Continuing in this stream of thought, Paul goes on to write “Or do you not know that anyone who is united with a prostitute is one body with her? For it is said ‘The two will become one flesh.’” (1 Corinthians 6:16) Paul then hammers home the communal aspect of his use of “body,” thus enabling us to read “But the one united with the Lord is one spirit with Him” (6:17). To this is then added “Flee sexual immorality!” (6:18a) Having made this statement, Paul goes on to quote what must have been a portion of what has been reported to him about this church, writing “Every sin a person commits is outside of the body” (6:18b).
This seems to have unavoidable communal implications, as if Paul was being informed that practices in which some were engaging, which it could be argued did not rightly bear out the image of the Creator God as was intended for ambassadors of the kingdom of that God that had been established upon the earth, should not have a negative effect on the way that Paul views this church or the way that the church is viewed by the community in which it is present---especially if the practices would not necessarily have been considered scandalous to the observing community or if it might have been proposed that such practices were a means of outreach and inclusion of all and sundry in the mold of Jesus’ inclusion, at His tables, of those outside the boundaries of the covenant people.
To this, Paul replies “but the immoral person sins against his own body” (6:18c). The use of “immoral” is clearly linked with the previously referenced sexual immorality and the mention of prostitutes, while the use of “body,” taking into consideration the union and uniting aspects that Paul has already mentioned, should be taken as a reference to the church.

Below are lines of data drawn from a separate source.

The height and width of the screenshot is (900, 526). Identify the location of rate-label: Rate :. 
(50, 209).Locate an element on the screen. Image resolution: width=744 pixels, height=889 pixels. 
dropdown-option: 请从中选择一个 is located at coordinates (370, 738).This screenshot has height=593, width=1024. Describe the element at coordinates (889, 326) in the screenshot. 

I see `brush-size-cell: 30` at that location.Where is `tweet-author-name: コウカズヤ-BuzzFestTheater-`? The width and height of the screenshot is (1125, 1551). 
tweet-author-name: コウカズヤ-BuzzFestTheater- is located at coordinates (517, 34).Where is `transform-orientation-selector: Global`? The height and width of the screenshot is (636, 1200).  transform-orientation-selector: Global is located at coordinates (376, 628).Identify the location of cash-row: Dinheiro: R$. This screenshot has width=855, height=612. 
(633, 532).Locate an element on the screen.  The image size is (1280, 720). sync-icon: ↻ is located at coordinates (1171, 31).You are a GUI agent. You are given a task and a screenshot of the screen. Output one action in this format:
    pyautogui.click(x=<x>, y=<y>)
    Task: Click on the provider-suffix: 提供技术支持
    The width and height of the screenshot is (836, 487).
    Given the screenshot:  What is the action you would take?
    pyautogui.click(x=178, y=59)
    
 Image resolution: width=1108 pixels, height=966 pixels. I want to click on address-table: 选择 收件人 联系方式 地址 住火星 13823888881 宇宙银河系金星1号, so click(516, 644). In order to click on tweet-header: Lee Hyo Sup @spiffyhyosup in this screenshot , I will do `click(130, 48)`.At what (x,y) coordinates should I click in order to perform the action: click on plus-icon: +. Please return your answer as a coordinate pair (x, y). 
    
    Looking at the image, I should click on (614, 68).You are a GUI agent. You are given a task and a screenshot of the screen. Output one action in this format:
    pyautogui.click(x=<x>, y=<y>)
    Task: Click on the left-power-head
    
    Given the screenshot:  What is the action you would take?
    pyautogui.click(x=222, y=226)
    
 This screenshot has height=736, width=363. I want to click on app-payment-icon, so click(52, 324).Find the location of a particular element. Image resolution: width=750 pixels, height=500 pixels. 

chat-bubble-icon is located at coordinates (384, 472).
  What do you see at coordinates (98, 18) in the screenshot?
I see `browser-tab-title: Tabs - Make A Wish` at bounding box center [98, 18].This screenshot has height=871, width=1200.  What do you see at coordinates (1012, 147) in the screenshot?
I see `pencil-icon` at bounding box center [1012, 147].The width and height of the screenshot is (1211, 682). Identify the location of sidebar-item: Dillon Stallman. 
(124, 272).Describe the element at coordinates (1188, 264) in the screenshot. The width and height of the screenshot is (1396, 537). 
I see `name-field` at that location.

Therefore, Paul’s critique asks to be understood as a critique of practices that are allowed to take place within the church (and not necessarily personal practices of individuals in their “private lives”), with these practices causing the church as a body to fall short of its responsibility to bear the image of the Creator God, which it can only do as it imitates Jesus---seeing the Father in Him and in the deeds and practices of His ministry.
Naturally, Paul is not buying their argument, so the dissertation closes with Paul writing “Or do you not know that your body is the temple of the Holy Spirit who is in you, whom you have from God, and you are not your own? For you were bought at a price. Therefore glorify God with your body” (6:19-20). With this, there are obvious and unmistakably individual and corporate applications and implications. Clearly, if all of this is considered within the responsibility of the church and its members to be the representatives of a kingdom (a community), one is not to be separated from the other.
Returning to the thirteenth verse then, it is most interesting to note that talk of prostitutes and sin and the body follows immediately after “Food is for the stomach and the stomach is for food, but God will do away with both” (6:13a), which in turn follows Paul’s rejoinders of “but not everything is beneficial” and “but I will not be controlled by anything” (6:12b,d), which are his apparent responses to the statement that has come to him (again, presumably from this church) that “All things are lawful for me” (6:12a,c). The juxtaposition of an elaboration on what is lawful, beneficial, controlling, and food, against a statement about sexual immorality and the body, cannot help but cause one to consider yet another common and accepted aspect of ancient meal practice upon which this study has yet to elaborate. This situating of content concerning sexual morality (or immorality) in the context of food considerations and meal practice may be quite telling for an understanding of the issues at hand in the church at Corinth.